(Records from a pointing dataset)

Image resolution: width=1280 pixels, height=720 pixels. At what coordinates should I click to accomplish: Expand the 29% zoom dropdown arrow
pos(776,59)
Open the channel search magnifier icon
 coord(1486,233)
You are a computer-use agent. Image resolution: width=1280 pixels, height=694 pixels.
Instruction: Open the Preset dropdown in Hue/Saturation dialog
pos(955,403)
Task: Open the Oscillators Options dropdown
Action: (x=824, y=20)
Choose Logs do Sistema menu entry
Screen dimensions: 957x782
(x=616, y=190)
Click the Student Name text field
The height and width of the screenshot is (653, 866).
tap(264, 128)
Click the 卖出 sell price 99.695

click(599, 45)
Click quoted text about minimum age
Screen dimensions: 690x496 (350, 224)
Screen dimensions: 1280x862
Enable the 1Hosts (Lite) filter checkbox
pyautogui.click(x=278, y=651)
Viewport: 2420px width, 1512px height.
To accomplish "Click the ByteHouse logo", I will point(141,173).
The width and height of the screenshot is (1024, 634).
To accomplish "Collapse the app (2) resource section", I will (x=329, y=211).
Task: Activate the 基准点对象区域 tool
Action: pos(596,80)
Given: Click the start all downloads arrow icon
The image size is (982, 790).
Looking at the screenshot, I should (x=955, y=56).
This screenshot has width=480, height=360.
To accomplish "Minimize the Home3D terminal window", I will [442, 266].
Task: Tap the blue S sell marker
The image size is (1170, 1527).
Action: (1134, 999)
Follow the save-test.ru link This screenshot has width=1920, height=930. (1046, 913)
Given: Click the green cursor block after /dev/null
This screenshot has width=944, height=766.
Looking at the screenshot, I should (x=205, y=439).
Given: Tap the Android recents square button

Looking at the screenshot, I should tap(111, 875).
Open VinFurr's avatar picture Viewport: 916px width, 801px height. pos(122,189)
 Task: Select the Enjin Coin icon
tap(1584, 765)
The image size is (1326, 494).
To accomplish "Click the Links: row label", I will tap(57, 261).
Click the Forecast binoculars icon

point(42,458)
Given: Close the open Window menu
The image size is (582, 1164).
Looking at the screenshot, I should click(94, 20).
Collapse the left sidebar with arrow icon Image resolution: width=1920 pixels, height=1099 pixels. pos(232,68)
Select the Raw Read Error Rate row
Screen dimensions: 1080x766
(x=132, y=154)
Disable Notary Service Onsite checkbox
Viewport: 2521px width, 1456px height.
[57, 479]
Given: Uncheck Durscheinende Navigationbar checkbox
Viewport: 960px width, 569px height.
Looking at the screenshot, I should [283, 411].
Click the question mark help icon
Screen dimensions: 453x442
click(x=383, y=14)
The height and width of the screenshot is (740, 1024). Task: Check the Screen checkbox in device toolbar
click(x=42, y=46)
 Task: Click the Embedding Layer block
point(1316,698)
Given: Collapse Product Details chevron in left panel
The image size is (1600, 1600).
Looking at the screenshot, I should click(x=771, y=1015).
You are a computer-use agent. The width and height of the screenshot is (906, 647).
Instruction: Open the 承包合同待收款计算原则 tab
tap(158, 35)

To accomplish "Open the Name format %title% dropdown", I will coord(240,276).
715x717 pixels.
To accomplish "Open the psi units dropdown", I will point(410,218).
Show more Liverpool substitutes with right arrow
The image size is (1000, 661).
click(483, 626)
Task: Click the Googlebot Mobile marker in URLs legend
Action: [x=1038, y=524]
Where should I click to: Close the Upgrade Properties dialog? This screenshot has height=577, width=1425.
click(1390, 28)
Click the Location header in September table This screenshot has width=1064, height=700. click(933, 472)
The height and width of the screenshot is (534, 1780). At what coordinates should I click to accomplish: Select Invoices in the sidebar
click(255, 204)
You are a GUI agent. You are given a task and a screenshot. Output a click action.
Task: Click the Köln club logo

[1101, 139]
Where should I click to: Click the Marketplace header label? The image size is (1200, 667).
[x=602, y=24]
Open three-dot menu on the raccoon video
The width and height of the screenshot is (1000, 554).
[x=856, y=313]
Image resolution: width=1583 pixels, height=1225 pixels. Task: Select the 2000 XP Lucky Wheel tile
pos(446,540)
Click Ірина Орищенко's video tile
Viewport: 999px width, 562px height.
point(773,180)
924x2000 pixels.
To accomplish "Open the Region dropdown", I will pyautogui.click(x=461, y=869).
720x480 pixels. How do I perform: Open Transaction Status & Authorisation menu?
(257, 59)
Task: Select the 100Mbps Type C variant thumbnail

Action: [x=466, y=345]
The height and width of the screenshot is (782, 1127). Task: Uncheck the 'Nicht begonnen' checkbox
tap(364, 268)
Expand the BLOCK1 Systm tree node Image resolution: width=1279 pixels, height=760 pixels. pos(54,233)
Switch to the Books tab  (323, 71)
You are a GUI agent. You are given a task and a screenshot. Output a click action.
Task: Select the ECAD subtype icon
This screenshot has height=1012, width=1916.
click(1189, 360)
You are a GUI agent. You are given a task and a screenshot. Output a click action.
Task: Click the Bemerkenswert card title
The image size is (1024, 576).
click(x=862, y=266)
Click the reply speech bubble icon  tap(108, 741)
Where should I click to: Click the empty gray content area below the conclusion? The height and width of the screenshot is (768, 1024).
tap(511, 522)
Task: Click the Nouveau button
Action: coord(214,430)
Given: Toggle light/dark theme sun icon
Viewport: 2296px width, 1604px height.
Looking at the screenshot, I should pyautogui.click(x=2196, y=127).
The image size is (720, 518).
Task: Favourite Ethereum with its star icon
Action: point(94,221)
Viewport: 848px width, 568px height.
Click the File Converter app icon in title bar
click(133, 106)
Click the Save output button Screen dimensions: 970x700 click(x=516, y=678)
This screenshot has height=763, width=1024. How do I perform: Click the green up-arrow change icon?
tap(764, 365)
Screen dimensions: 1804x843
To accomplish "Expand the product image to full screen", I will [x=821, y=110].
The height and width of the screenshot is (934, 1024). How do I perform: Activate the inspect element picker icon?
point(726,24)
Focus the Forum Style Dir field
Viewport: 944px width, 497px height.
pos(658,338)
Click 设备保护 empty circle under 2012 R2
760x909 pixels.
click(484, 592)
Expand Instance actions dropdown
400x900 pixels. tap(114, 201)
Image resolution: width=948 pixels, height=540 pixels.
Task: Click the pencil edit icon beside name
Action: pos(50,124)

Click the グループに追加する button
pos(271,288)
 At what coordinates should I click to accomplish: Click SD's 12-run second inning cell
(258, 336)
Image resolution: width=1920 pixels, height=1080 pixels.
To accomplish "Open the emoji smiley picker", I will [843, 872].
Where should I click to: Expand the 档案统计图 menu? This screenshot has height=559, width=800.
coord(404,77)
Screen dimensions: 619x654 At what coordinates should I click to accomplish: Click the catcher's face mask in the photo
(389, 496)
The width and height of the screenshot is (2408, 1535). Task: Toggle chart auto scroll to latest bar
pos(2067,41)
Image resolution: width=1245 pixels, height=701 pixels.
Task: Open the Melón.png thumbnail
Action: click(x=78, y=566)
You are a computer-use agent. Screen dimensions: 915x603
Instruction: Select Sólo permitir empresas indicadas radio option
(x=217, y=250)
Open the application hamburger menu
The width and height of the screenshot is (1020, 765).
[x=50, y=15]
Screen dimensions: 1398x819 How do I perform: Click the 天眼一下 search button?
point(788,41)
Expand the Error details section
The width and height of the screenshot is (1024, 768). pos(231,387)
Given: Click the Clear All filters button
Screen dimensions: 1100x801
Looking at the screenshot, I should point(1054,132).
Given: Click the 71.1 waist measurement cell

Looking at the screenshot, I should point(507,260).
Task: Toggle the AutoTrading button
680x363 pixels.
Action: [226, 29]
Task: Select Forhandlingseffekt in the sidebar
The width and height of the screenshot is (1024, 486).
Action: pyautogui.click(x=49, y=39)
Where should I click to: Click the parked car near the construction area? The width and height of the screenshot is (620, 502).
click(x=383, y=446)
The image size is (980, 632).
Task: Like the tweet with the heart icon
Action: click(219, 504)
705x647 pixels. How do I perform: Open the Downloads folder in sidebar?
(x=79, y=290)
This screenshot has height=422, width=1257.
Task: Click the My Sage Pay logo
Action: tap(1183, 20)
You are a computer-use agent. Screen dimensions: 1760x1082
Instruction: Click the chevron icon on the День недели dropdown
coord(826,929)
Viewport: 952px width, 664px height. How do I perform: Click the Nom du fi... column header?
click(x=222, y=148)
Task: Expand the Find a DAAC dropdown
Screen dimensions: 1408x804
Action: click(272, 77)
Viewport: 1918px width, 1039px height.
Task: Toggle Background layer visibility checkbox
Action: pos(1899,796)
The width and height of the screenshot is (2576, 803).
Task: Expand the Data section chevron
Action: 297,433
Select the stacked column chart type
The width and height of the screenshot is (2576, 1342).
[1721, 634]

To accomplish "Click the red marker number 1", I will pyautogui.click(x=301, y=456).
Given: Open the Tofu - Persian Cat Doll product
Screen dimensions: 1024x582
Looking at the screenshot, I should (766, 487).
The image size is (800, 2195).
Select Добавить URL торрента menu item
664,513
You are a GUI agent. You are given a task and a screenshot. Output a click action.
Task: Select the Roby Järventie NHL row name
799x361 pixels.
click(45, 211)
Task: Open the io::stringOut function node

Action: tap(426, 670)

**Written instruction**
Output the lines of the listing between the line containing "Task: Select the Enjin Coin icon" and the line containing "I will coord(240,276).", inclusive, as a numbered list with blank lines removed.

**Expected answer**
1.  Task: Select the Enjin Coin icon
2. tap(1584, 765)
3. The image size is (1326, 494).
4. To accomplish "Click the Links: row label", I will tap(57, 261).
5. Click the Forecast binoculars icon
6. point(42,458)
7. Given: Close the open Window menu
8. The image size is (582, 1164).
9. Looking at the screenshot, I should click(94, 20).
10. Collapse the left sidebar with arrow icon Image resolution: width=1920 pixels, height=1099 pixels. pos(232,68)
11. Select the Raw Read Error Rate row
12. Screen dimensions: 1080x766
13. (x=132, y=154)
14. Disable Notary Service Onsite checkbox
15. Viewport: 2521px width, 1456px height.
16. [57, 479]
17. Given: Uncheck Durscheinende Navigationbar checkbox
18. Viewport: 960px width, 569px height.
19. Looking at the screenshot, I should [283, 411].
20. Click the question mark help icon
21. Screen dimensions: 453x442
22. click(x=383, y=14)
23. The height and width of the screenshot is (740, 1024). Task: Check the Screen checkbox in device toolbar
24. click(x=42, y=46)
25.  Task: Click the Embedding Layer block
26. point(1316,698)
27. Given: Collapse Product Details chevron in left panel
28. The image size is (1600, 1600).
29. Looking at the screenshot, I should click(x=771, y=1015).
30. You are a computer-use agent. The width and height of the screenshot is (906, 647).
31. Instruction: Open the 承包合同待收款计算原则 tab
32. tap(158, 35)
33. To accomplish "Open the Name format %title% dropdown", I will coord(240,276).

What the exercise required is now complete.